BEGIN
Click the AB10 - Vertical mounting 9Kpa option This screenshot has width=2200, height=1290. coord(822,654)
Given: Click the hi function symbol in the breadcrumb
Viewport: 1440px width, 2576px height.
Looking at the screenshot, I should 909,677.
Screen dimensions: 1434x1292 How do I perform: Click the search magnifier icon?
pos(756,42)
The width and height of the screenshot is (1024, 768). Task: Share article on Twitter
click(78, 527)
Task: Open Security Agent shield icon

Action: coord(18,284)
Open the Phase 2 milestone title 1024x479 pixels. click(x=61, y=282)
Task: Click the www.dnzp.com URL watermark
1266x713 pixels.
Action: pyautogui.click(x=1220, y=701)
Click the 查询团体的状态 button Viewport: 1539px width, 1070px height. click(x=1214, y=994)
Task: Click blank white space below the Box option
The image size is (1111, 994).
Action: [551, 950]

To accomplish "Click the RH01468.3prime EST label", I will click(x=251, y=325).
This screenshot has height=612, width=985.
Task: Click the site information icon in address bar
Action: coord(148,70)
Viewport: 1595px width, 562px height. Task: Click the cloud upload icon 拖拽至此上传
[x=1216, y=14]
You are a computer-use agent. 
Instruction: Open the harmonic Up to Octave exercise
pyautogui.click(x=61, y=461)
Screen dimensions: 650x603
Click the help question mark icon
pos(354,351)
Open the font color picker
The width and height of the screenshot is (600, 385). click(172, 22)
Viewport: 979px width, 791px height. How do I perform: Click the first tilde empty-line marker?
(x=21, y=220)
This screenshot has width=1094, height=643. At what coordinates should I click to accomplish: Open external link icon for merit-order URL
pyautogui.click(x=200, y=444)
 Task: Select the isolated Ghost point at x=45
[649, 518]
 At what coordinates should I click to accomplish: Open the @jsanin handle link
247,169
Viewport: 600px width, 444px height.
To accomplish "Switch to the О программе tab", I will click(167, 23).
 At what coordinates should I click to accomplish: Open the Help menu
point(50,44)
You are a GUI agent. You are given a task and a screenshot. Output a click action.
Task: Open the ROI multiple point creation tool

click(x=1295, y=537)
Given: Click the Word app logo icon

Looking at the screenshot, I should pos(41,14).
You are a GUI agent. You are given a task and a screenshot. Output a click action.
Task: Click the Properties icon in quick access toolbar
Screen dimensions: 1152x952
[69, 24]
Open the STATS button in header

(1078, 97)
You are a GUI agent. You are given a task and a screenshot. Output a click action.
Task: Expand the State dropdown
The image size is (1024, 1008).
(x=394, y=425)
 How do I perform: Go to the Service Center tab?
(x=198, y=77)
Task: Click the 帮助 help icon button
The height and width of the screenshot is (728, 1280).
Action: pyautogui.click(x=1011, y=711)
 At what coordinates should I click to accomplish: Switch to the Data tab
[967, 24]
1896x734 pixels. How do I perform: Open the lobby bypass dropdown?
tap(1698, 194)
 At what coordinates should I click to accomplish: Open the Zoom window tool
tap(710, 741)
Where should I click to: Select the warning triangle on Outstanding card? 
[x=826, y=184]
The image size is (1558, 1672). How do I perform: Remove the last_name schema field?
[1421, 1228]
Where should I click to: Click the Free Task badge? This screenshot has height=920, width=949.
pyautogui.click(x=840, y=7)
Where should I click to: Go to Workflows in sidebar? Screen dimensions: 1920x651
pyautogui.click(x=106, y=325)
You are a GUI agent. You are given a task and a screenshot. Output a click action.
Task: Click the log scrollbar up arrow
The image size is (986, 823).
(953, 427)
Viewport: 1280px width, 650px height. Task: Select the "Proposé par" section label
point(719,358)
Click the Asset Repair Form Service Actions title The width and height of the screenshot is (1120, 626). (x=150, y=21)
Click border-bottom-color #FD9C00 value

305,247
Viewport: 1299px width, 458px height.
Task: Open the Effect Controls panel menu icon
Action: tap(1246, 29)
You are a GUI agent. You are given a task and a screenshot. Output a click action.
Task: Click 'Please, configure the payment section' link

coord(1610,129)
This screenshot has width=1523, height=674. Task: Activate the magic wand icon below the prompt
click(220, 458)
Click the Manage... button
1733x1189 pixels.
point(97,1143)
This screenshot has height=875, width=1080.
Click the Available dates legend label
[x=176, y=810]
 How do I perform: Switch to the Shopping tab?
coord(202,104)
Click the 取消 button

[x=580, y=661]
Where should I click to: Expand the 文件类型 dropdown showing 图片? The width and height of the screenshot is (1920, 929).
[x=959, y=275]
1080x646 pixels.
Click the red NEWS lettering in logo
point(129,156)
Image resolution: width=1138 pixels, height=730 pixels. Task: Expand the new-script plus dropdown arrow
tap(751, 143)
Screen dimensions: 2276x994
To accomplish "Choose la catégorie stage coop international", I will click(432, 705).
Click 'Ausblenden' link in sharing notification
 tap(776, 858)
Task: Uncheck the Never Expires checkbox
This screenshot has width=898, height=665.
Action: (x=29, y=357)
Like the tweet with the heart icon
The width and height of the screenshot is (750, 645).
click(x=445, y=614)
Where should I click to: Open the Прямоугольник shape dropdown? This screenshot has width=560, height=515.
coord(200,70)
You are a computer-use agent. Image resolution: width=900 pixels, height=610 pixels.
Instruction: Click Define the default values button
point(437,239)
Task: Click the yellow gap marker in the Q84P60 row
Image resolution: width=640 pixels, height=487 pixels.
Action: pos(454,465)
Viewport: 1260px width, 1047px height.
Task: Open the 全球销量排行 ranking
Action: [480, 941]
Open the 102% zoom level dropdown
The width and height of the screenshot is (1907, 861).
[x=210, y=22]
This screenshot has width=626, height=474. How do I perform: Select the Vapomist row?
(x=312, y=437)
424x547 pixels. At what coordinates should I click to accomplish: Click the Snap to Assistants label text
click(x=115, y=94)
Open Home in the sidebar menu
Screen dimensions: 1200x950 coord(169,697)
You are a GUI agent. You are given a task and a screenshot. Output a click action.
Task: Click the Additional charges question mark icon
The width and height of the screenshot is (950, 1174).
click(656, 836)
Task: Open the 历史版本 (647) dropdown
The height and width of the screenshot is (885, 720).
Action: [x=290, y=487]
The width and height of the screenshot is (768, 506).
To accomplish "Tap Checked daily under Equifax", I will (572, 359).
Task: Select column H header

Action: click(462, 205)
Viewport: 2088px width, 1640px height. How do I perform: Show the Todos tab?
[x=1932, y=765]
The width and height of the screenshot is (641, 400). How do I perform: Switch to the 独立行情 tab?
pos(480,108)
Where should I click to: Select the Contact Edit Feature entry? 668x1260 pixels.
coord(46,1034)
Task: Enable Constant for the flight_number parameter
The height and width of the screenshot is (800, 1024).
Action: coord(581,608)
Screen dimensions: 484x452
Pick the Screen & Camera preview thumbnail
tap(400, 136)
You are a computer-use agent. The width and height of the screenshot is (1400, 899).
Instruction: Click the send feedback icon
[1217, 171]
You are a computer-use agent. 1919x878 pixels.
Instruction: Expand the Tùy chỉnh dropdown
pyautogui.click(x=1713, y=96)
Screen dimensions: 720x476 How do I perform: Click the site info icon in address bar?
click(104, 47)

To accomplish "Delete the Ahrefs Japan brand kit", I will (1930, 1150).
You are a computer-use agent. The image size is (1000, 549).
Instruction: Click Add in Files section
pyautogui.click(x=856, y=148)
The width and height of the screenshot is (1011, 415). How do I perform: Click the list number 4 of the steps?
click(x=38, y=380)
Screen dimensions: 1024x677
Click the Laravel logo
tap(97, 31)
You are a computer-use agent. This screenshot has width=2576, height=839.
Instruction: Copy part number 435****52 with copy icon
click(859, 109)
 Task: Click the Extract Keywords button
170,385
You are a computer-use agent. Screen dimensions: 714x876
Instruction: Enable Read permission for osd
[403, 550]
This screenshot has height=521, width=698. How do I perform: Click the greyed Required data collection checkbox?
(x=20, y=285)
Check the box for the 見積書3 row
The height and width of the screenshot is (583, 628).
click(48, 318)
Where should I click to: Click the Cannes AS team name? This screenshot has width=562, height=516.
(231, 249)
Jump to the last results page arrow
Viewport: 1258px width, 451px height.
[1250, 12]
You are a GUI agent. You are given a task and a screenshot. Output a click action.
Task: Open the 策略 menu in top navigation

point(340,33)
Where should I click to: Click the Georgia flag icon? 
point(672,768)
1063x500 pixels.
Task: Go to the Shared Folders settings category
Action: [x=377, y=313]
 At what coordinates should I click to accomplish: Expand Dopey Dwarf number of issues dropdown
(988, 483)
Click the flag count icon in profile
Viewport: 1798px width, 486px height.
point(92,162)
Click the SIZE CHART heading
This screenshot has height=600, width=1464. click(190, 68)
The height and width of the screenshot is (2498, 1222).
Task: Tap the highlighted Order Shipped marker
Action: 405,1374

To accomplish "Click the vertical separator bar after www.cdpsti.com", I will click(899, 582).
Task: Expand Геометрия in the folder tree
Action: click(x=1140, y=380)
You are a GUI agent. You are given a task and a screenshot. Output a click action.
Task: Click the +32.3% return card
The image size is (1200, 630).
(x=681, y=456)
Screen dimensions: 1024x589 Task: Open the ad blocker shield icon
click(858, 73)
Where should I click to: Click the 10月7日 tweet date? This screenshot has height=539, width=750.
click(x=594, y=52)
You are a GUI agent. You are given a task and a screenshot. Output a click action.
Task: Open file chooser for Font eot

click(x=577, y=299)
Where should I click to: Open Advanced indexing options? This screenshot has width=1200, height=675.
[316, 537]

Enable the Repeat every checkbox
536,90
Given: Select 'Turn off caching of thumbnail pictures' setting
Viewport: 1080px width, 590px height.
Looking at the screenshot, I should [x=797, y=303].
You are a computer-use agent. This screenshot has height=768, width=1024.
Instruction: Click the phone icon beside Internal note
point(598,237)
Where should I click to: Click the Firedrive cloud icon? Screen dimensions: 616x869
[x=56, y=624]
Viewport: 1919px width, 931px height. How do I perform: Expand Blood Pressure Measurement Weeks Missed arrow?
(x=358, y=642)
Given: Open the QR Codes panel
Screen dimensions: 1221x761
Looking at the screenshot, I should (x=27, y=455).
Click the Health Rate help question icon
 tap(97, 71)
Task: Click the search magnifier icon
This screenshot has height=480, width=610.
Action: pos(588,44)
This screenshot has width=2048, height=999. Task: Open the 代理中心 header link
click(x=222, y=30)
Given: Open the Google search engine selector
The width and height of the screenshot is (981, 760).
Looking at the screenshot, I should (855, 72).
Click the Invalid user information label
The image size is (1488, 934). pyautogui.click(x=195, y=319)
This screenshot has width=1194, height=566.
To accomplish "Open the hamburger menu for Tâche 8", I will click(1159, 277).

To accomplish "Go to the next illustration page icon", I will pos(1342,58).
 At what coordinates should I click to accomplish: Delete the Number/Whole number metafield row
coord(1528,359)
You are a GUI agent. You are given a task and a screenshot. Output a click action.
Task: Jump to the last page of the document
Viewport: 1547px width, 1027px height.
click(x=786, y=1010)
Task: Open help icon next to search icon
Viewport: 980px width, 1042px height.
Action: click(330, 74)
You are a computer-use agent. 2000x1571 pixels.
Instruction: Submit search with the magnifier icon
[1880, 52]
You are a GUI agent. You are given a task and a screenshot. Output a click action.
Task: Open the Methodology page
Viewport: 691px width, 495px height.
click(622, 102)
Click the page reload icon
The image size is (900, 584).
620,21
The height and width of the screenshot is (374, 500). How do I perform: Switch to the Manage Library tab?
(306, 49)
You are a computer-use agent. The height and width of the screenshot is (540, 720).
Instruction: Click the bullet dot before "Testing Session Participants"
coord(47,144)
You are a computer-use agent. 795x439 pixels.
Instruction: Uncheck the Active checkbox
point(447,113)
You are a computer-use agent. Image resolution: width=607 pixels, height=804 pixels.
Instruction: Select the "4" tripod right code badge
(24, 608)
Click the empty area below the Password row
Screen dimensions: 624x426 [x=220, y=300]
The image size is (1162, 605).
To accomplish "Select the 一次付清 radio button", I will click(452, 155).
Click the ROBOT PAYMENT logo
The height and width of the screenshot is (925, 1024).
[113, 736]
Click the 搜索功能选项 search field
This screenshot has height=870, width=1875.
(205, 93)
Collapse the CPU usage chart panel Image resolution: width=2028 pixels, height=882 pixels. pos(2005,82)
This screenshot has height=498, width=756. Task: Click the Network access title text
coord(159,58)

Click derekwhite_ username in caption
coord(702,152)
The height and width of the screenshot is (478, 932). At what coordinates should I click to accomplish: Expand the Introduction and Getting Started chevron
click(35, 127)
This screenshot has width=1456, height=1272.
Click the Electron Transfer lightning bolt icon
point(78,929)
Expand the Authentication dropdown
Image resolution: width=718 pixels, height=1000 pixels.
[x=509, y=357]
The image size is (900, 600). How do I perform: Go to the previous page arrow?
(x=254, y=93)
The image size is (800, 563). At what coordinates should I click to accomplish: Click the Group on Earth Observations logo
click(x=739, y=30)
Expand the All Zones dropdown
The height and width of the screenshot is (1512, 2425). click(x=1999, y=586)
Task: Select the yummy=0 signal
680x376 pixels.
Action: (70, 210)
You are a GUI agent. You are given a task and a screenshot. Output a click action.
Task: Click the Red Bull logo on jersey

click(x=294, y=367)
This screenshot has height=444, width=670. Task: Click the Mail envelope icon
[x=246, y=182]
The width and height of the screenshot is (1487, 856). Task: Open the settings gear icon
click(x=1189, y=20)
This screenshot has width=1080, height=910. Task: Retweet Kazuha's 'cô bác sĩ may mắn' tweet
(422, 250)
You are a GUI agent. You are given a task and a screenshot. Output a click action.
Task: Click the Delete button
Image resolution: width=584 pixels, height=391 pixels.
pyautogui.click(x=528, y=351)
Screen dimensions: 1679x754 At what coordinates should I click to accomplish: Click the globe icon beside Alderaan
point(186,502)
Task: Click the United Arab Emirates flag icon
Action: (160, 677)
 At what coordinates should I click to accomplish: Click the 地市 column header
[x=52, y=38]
END
▶ **DIRECTIONS FOR THIS TASK**
Could you write out, exactly as they stand, only the lines above that begin at the line with "This screenshot has width=2048, height=999." and stop after the line with "Task: Jump to the last page of the document"?

▶ **SOLUTION BELOW**
This screenshot has width=2048, height=999. Task: Open the 代理中心 header link
click(x=222, y=30)
Given: Open the Google search engine selector
The width and height of the screenshot is (981, 760).
Looking at the screenshot, I should (855, 72).
Click the Invalid user information label
The image size is (1488, 934). pyautogui.click(x=195, y=319)
This screenshot has width=1194, height=566.
To accomplish "Open the hamburger menu for Tâche 8", I will click(1159, 277).

To accomplish "Go to the next illustration page icon", I will pos(1342,58).
 At what coordinates should I click to accomplish: Delete the Number/Whole number metafield row
coord(1528,359)
You are a GUI agent. You are given a task and a screenshot. Output a click action.
Task: Jump to the last page of the document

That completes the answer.